Basement Films: The Budget of Cthulhu

Strain
While searching through movies on Netflix, I came across The Call of Cthulhu, an adaptation of a HP Lovecraft story of the same name. The film was produced by The HP Lovecraft Historical Society, a role playing group that produced the film on a low budget and tried to recreate the look and feel of a silent film, the type of films that were being distributed during Lovecraft’s time. 

Since it is both a low budget film and a silent film recreation, it uses low grade effects, such as a giant monster that is quite obviously an art project and a scene out at sea that is clearly on a paper ocean and backdrop. Some people would probably find this highly distracting, as many look back at old films and low budgets with a scrutinizing eye at the lack of sophisticated technology.
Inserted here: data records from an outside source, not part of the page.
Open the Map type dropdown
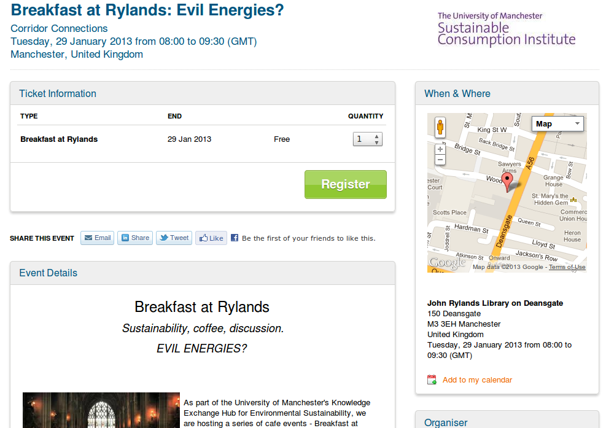Viewport: 606px width, 428px height. (x=557, y=124)
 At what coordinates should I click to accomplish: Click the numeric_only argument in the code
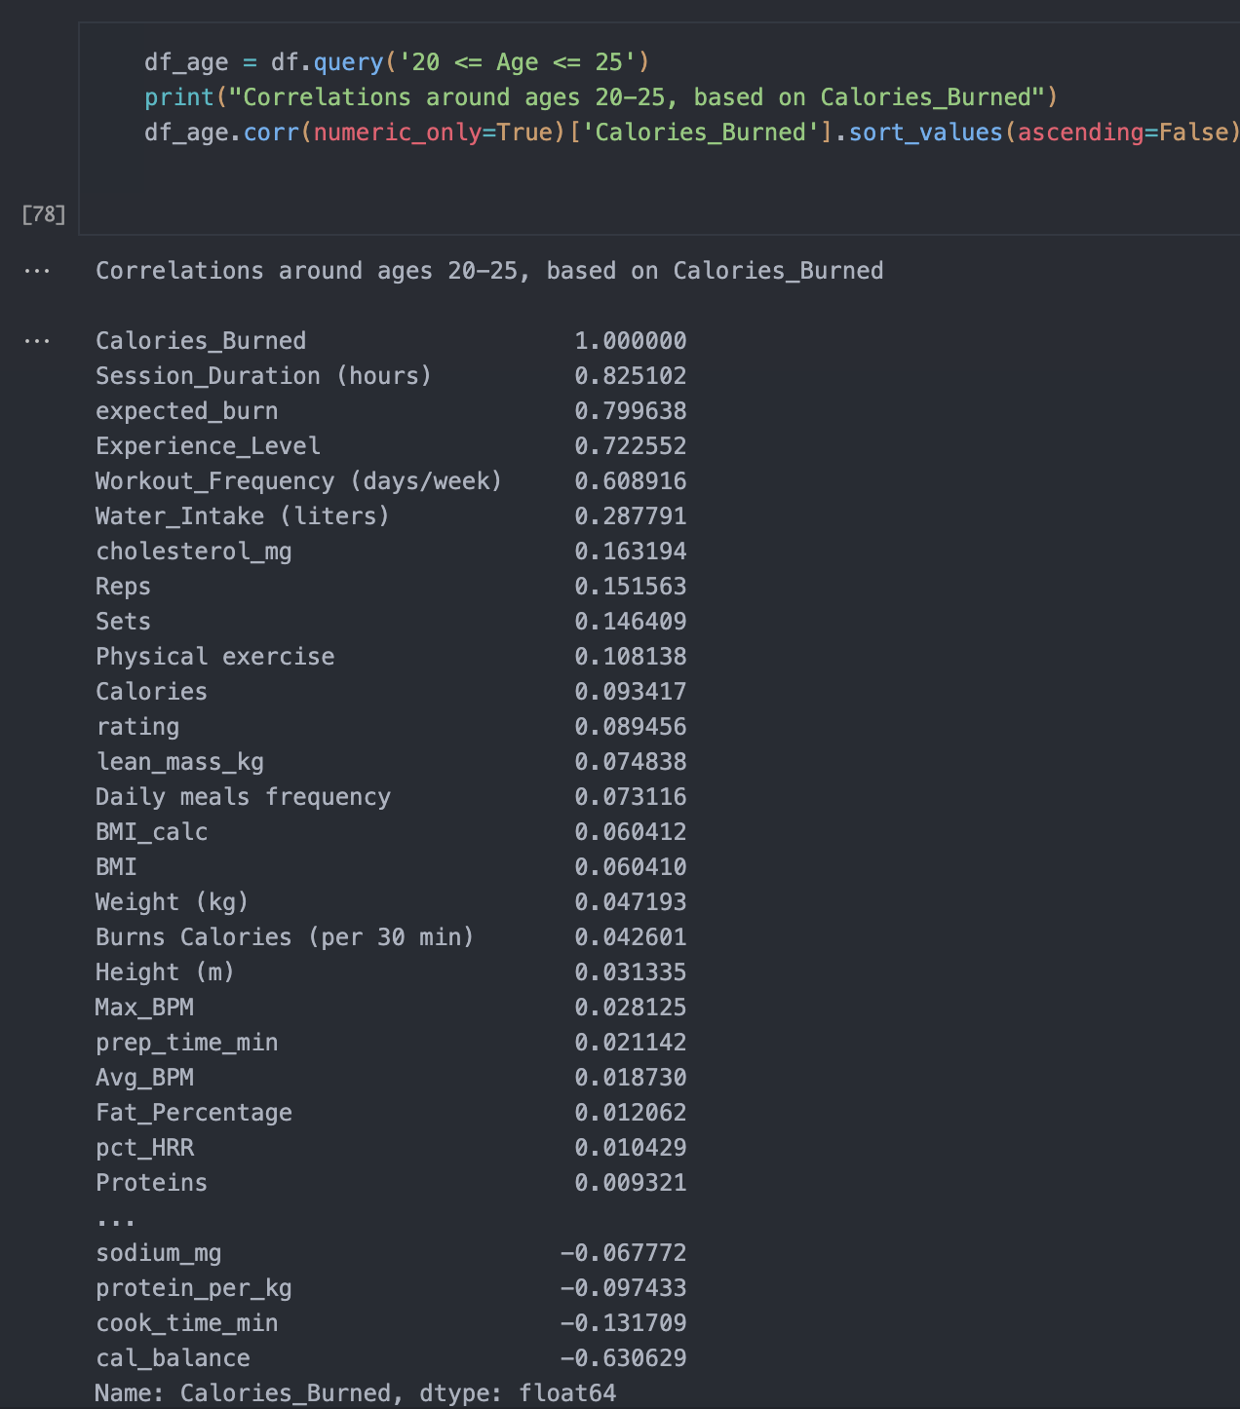397,133
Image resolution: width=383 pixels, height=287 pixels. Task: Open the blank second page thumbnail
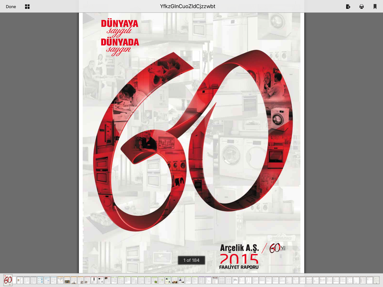pyautogui.click(x=15, y=280)
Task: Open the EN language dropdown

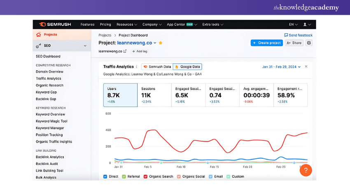Action: (294, 24)
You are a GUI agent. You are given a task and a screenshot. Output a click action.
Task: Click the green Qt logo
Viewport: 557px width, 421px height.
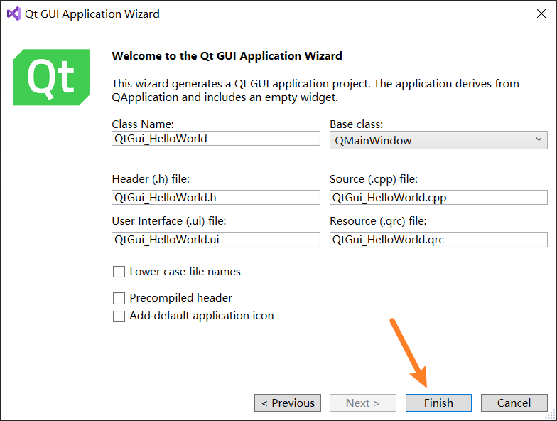51,77
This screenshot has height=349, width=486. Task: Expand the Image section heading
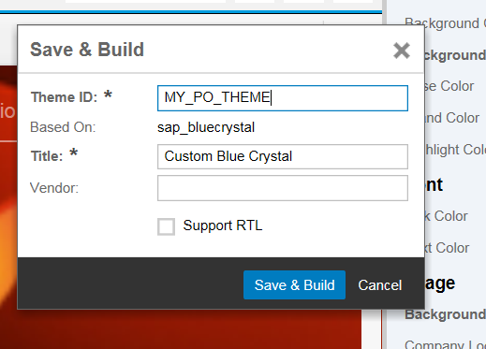click(x=440, y=284)
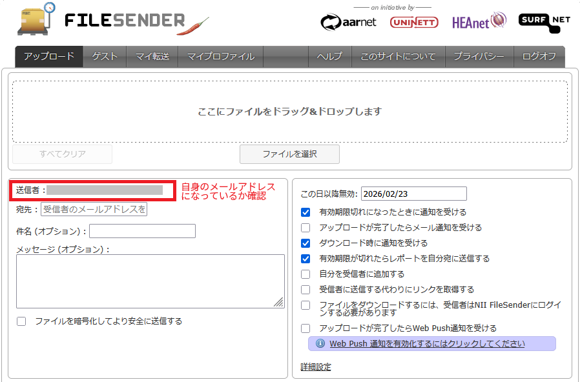Open the アップロード tab
Viewport: 580px width, 382px height.
tap(49, 57)
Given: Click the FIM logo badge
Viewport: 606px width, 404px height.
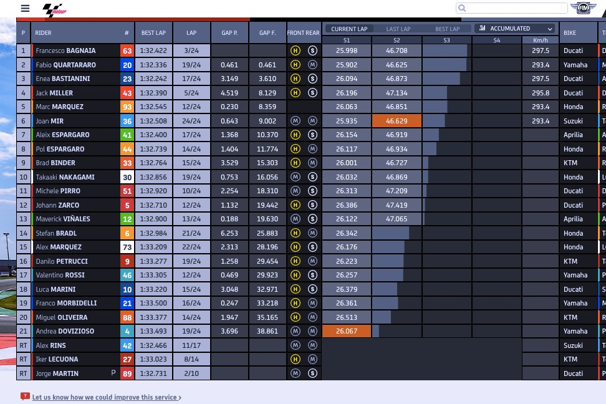Looking at the screenshot, I should [583, 8].
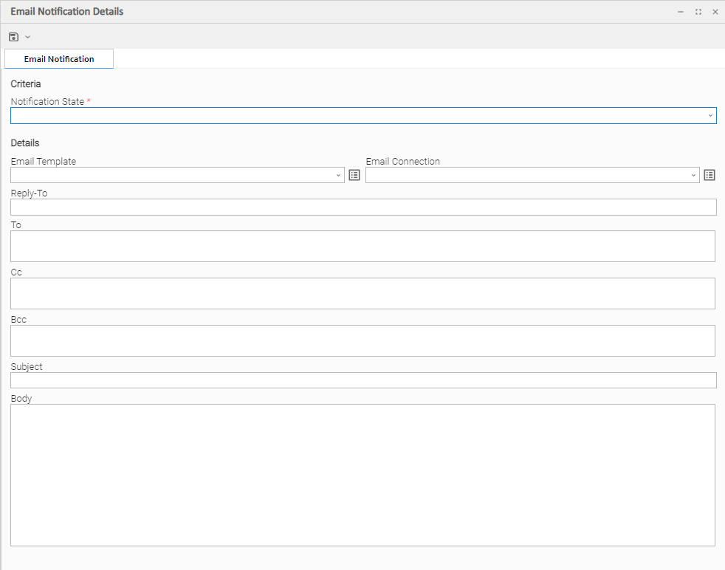Place cursor in the Bcc box

(363, 340)
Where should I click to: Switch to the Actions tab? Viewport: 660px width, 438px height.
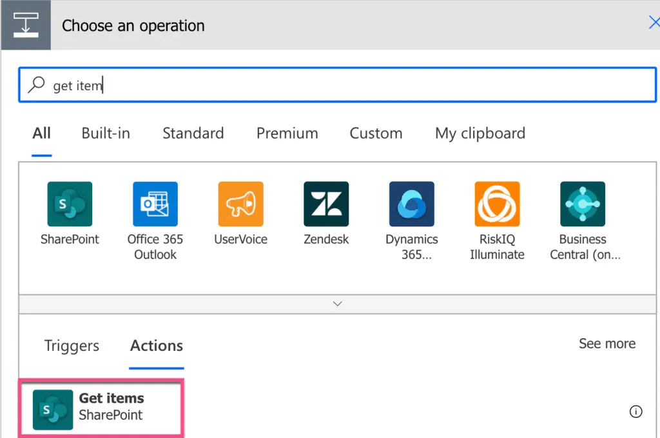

Yet, we never critique a play for little to no effects, but see them as more of a bonus part of the experience.

I thought the Historical Society actually achieved a perfect atmosphere with the resources available. There were moments of suspense in which I was truly terrified, such as when the protagonist dreamed of the Old One, Cthulhu, slumbering in an ancient city we caught mere glimpses of the horrorific abomination.

When I see the big budget effects in mainstream movies, I am often not impressed as it doesn’t seem to me anymore realistic than the art-project Cthulhu and that worked well for movie-goers in the 1920’s. Much like theater or any form of fiction, a movie is about the willing suspension of disbelief as we allow ourselves to believe that the art-project Cthulhu is a true eldritch creature or that the CGI monster in Cloverfield is a living beast from the sea. If atmosphere, actors, or direction can pull us into the story, it shouldn’t matter if the producers have the cash to create that alien instead of a paper machete creation.